YOUR INSTRUCTIONS - Copy the lines below word for word, leaving out the pictures.

(Item-finding records)
• • • • • • •

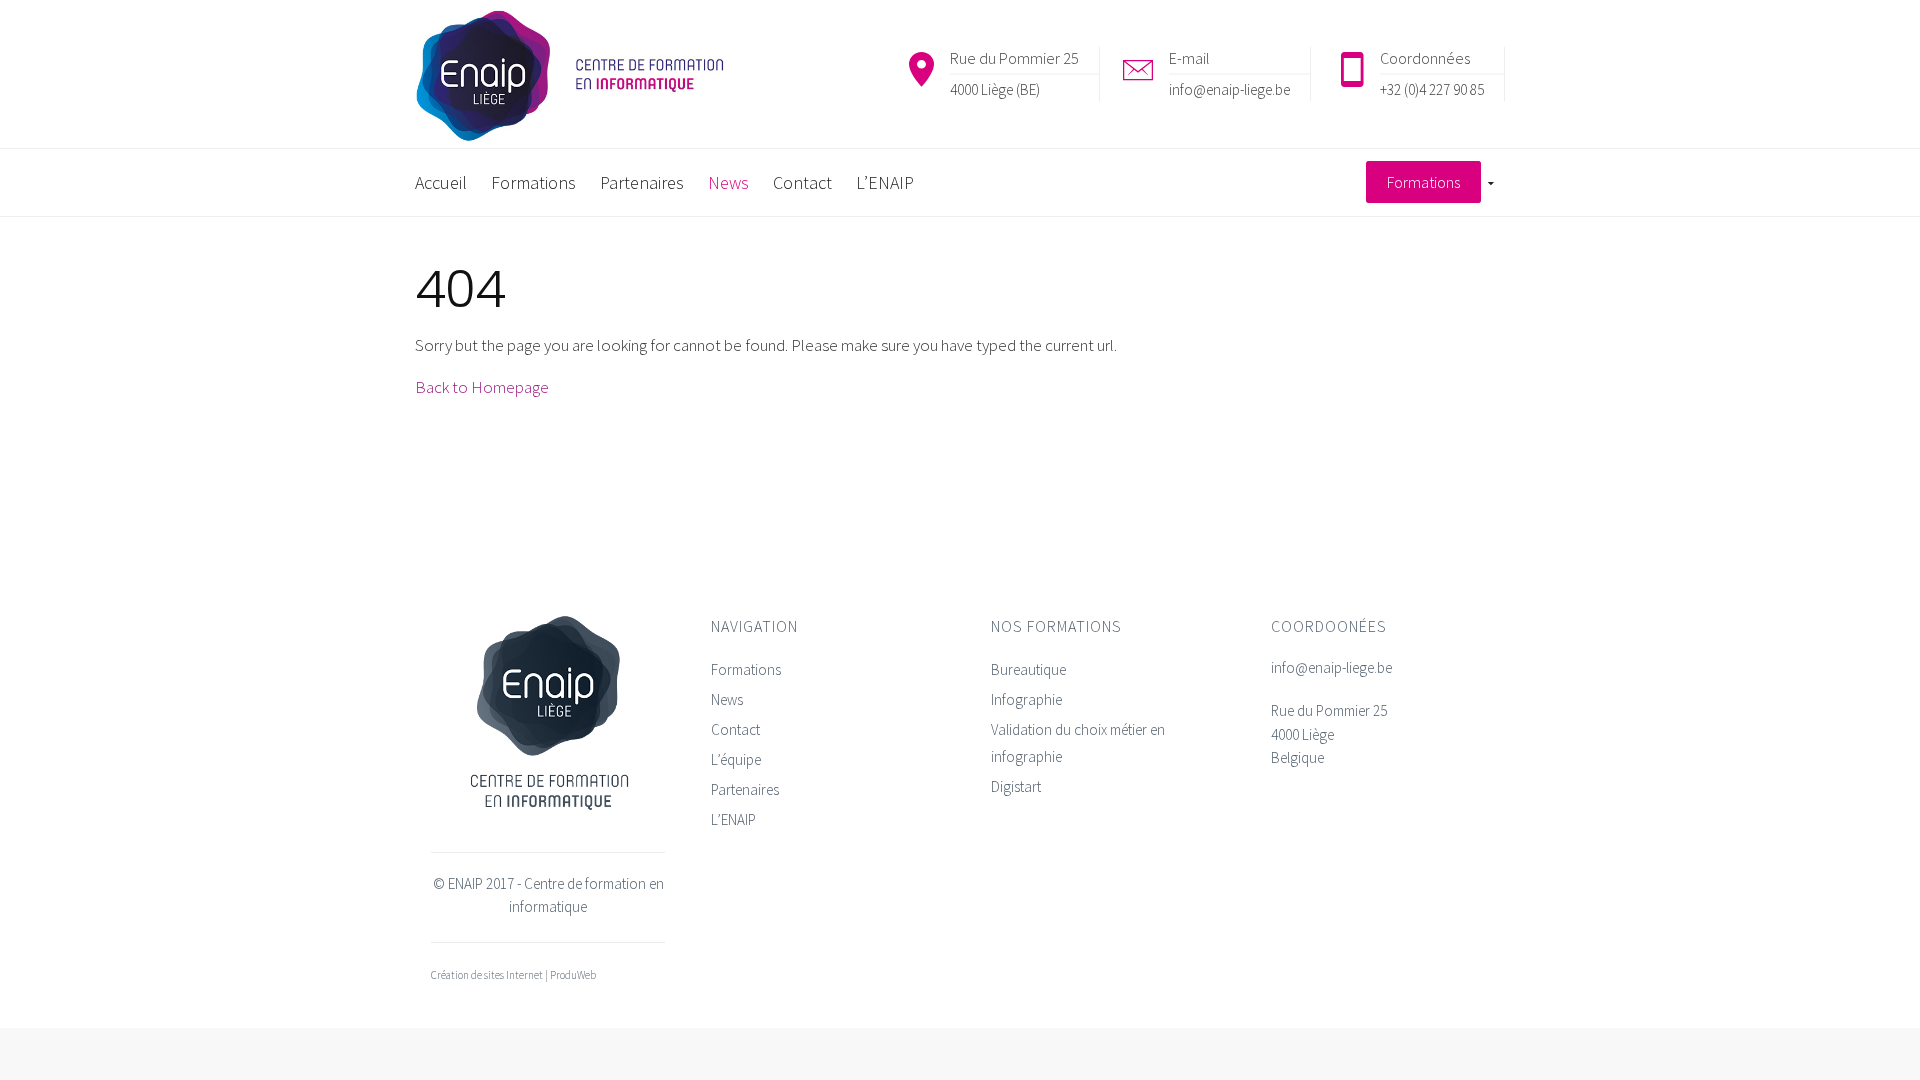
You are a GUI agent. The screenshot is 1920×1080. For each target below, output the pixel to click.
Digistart (1016, 786)
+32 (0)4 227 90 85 (1432, 89)
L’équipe (736, 759)
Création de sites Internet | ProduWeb (513, 975)
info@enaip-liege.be (1229, 89)
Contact (735, 729)
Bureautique (1028, 669)
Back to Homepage (482, 387)
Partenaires (745, 789)
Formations (746, 669)
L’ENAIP (733, 819)
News (727, 699)
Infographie (1026, 699)
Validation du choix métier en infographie (1078, 743)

• • • • • • •

RESPONSE BELOW -
You are a GUI agent. The screenshot is 1920×1080. For each target below, output the pixel to click.
Digistart (1016, 786)
+32 (0)4 227 90 85 (1432, 89)
L’équipe (736, 759)
Création de sites Internet | ProduWeb (513, 975)
info@enaip-liege.be (1229, 89)
Contact (735, 729)
Bureautique (1028, 669)
Back to Homepage (482, 387)
Partenaires (745, 789)
Formations (746, 669)
L’ENAIP (733, 819)
News (727, 699)
Infographie (1026, 699)
Validation du choix métier en infographie (1078, 743)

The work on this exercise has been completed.